If the same questions keep popping up in chat or comments, that’s a signal. Use it to refine learning materials and operational processes, create targeted training, or launch a comms campaign that clears up confusion.  

These patterns can also reveal where knowledge isn’t sticking, whether due to unclear documentation, inconsistent manager messaging, or gaps in peer-to-peer support. By spotting these friction points early, comms teams can partner with L&D teams to close gaps before they impact performance or morale. 

3 tips for using signals as a frontline employee sentiment analysis tool 

Signals are only as powerful as the actions they inspire. Here’s how to make them part of your toolkit: 

Inform comms strategies for deskless workers 

A one-size-fits-all comms approach rarely works well for any audience, but it’s especially alienating for frontline employees. Their experiences, preferred channels, and what they need to know will differ vastly from desked workers.  
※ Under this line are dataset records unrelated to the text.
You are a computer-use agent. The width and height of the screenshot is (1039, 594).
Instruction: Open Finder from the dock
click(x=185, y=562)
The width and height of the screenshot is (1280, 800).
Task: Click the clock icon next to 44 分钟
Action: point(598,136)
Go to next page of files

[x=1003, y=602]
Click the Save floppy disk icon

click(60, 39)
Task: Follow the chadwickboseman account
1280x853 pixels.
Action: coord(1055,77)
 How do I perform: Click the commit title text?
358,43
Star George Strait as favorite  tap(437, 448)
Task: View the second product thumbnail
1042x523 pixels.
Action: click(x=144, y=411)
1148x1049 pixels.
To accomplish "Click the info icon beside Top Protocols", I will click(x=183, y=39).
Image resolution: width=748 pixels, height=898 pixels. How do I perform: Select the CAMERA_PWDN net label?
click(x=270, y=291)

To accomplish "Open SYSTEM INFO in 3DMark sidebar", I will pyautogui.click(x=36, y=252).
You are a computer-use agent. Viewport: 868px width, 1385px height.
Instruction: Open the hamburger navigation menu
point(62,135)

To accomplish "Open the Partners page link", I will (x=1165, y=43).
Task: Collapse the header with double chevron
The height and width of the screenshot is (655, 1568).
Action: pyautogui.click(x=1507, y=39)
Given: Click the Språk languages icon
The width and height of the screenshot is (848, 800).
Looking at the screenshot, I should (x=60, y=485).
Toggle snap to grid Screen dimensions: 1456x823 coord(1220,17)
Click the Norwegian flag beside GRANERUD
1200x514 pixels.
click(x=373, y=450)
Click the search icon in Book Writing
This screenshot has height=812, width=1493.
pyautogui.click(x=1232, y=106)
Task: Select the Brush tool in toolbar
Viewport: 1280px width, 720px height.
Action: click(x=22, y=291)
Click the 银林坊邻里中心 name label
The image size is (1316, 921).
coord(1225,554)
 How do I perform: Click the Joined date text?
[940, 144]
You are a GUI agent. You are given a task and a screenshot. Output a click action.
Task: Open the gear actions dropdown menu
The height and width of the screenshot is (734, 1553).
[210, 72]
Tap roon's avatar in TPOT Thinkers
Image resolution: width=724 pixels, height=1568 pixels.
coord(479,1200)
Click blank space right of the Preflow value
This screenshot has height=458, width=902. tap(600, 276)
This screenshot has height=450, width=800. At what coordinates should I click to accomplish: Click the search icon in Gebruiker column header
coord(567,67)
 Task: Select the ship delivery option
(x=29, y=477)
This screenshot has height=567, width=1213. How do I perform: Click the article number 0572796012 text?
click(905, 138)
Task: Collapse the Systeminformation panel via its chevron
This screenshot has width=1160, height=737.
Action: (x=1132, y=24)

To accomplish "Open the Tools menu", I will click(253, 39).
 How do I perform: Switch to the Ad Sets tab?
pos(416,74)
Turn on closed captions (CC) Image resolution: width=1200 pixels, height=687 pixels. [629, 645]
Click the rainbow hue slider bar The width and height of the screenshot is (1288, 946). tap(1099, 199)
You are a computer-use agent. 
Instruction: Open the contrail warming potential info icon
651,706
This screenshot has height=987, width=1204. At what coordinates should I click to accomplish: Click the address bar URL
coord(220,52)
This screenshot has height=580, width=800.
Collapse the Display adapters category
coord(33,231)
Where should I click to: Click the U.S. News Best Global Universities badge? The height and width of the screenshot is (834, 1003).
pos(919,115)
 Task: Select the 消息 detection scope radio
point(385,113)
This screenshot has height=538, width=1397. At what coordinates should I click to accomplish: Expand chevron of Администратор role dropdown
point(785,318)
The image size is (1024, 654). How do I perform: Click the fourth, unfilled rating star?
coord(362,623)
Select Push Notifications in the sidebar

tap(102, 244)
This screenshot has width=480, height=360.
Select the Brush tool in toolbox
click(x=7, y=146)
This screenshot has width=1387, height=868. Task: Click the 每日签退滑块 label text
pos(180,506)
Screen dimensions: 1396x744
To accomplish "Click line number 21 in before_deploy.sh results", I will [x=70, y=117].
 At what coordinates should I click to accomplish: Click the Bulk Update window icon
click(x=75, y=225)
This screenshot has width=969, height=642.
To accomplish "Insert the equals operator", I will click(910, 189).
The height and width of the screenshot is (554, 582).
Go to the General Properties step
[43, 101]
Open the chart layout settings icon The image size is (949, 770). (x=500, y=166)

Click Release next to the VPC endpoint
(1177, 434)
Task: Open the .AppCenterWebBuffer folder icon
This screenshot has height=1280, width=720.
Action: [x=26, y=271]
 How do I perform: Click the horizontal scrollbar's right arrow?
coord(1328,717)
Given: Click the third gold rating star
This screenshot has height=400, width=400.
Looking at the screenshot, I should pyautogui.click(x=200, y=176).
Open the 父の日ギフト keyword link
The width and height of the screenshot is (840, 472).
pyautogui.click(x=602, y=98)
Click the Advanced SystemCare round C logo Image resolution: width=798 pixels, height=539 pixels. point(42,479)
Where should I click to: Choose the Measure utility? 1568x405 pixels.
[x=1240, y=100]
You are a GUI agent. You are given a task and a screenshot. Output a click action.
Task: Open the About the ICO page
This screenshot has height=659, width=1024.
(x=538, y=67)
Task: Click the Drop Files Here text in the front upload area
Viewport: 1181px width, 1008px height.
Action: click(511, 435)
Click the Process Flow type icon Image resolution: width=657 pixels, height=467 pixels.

Using signals as a tool to gauge frontline employee sentiment can help you identify their needs, preferences, and pain points so you can target messaging to resonate with them – which means effective comms and happier employees.  

Guide manager enablement and support 

Managers are your frontline amplifiers. Signals can highlight where teams are thriving or struggling, giving managers timely, contextual insights they can use to coach, course-correct, or celebrate. This helps turn manager comms from reactive to proactive, while making employee listening easier for managers at the same time.

Shape onboarding and training content 

Signals can pinpoint where new hires are getting stuck—whether it’s confusion around tools, processes, or expectations. Use that intel to update onboarding flows, create just-in-time resources, or reinforce key messages in manager briefings. 

The bottom line on signals for frontline employee sentiment analysis

Frontline employee sentiment is dynamic, and traditional tools often miss its nuance. Signals offer a way to capture what’s happening in real time without requiring constant manual monitoring or relying on self-reporting. For internal comms teams, this means more clarity on what’s driving engagement, confusion, or friction. 

In today’s workplace, where retention, performance, and culture are shaped by how employees feel, signals help you move from reactive to responsive. They give you the context to act with empathy, the data to communicate with precision, and the insight to build a frontline experience that’s not just heard, but also understood. 

Now that you know about the power of signals, it’s time to ask yourself (and your team) an important question: How can signal-driven insights help you better understand, serve, and celebrate your frontline workforce?